煌炎 5

 フロア全体を回り、少年は買い物を終えて安堵の息を漏らした。特に、在庫が少なくなっていた緋色の染料を売り切れ前に買うことができたのは行幸だ。月一の常連となっているその店の緋色は発色が良く、日頃から幸運とは言い難い少年が店に辿り着く頃には、売り切れてしまっているということも少なくなかった。

 今日の買い物は比較的上手くいった。足りないものは最低限買い足せたし、何よりも、一角獣の染料という稀少品まで購入できたのだ。おかげで、多少は残ると思っていた財布の中身がすっからかんだが、少年の心は満足感で溢れていた。

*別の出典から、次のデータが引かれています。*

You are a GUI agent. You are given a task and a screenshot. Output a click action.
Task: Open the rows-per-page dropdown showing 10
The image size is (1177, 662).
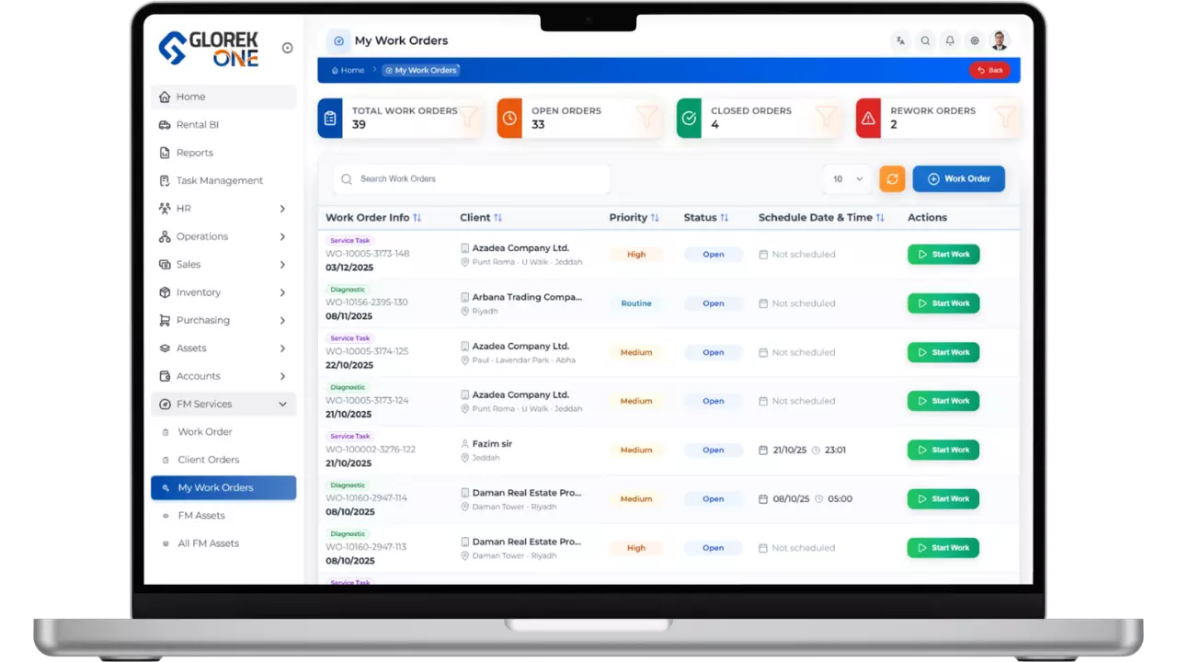click(848, 179)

 もうほとんど何を買うこともできないけれど、折角の市場である。美しいものがたくさん置いてあるこの場を、残金がないのを理由に去るのは少し勿体ない。少年はまだ染料のフロアしか見ていないが、他のフロアには色とりどりの反物や加工前の宝石、珍しい薬草の類や魔術道具に適した金属のほか、滅多に手に入ることのない食材などなど、あらゆるものが売りに出されているのだから。

 人混みは気分の良いものではないけれど、綺麗なものに見惚れていればそこまで気にかかることでもないだろう。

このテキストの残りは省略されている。